No longer can one just expect a young phenom, any of them, to just be the automatic hit. In fact, we’ve seen more recent tales of the underdog finding success than the overdog. Teams have to look, invest and try anything. They still might miss. Do you go all out to get the next Forkner? Of course, you have to. Is that a sure-fire way to succeed? Not anymore.
This also leads us back to the other time-worn pathway, the search for the foreign rider that can ride supercross. Jean-Michael Bayle actually changed the paradigm, but he was actually too good. He was so skilled that you couldn’t even make comparisons to anyone else. JMB wasn’t one in a million, he was one in a trillion. Sadly, this happened so long ago to where we can merely say…Google him, kids. After that came a variety of hits and misses from the foreign contingent—although without Bayle probably none of them would get a shot—but it was Reed’s success against American phenoms Carmichael and Stewart that really cemented it. That was 10 plus years after JMB. Everyone in America knew RC and Bubba were unbeatable. Reed proved there were other ways to do it.

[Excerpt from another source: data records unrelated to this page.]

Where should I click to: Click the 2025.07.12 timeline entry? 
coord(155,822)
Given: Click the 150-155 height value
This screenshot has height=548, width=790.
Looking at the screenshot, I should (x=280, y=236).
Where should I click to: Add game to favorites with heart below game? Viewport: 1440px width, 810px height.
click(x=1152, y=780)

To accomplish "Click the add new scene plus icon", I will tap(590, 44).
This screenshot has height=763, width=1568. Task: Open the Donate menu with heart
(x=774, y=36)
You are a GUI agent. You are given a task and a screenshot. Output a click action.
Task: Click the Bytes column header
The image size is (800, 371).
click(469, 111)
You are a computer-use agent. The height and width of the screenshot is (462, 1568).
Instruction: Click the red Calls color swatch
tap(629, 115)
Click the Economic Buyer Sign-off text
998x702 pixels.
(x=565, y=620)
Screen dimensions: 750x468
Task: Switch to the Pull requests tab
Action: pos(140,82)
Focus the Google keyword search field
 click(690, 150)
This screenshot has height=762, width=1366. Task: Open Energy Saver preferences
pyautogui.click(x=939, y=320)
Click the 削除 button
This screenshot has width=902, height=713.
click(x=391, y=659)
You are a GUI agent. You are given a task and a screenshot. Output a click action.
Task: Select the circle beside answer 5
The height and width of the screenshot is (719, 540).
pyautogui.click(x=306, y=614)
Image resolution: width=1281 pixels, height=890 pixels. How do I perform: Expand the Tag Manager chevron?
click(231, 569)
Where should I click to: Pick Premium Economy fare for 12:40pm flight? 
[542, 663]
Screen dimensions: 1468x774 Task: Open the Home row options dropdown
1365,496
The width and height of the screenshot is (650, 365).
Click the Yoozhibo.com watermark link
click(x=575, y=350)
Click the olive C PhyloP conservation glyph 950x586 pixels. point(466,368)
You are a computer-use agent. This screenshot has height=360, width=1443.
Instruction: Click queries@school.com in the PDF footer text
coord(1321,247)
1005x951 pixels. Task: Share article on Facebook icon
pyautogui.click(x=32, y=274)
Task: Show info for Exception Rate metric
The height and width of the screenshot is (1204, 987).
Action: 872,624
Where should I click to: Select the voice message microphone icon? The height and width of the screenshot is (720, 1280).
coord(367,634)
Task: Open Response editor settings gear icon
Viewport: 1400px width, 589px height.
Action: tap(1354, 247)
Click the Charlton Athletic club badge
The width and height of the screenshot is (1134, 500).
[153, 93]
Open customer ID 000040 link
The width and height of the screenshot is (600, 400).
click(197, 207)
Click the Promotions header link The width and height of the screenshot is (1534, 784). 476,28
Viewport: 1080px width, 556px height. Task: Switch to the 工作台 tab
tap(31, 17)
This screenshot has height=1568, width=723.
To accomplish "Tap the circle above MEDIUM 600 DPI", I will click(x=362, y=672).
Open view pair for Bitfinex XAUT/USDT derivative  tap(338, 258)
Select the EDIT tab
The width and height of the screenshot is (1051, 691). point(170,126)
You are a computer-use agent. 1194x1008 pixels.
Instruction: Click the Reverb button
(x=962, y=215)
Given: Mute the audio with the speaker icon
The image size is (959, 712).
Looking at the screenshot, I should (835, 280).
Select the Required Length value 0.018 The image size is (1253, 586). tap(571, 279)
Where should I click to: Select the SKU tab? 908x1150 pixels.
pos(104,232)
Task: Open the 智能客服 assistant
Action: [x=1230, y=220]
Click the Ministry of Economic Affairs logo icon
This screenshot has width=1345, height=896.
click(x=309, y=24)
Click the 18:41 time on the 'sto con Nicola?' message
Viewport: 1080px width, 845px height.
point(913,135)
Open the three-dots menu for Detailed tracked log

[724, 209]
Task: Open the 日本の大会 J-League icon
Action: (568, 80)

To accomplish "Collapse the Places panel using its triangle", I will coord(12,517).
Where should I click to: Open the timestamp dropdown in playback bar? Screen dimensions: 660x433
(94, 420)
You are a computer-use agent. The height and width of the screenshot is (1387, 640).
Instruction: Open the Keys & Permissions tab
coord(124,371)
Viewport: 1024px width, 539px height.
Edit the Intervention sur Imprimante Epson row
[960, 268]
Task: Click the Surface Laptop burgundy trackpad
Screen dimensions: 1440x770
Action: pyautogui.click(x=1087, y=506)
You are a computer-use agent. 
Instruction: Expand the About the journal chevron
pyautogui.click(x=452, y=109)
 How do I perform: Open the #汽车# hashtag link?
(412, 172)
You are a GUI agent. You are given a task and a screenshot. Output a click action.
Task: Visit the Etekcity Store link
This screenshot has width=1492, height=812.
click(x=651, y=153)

Still, that kind of success is rare. Jett Lawrence is the one wearing that crown right now, but this is 20 years (really!? That long?!) since Reed showed up on these shores. Jett is showing the talent and the progression to be the real deal. Lawrence is both re-affirming that never-ending search for the next surprise hit from overseas, but also showing, again, how hard it is to pick the next big star. There were tons of talented Americans in the amateur pipeline. Who knew some Australian kid living in Europe would actually be the answer?
Of course, there’s the chance it gets derailed for Jett. Anyone who saw his leg twist between the whoops and his motorcycle during his crash in the whoops last Saturday afternoon knows this. It can all change so quickly. At 17 years old, he’s on the right track, but even Ken Roczen’s story can tell you no one, no matter how quick a study in supercross, no matter how talented, can take anything for granted. Oh, plus, Kenny left KTM before his prime years anyway.
For teams, brands, anyone trying to plot out the next few years, this is a stressful scenario. Same thing I said in November: Where will the next generation of 450 stars come from? They might come from same old places, but the path to the top might look much different.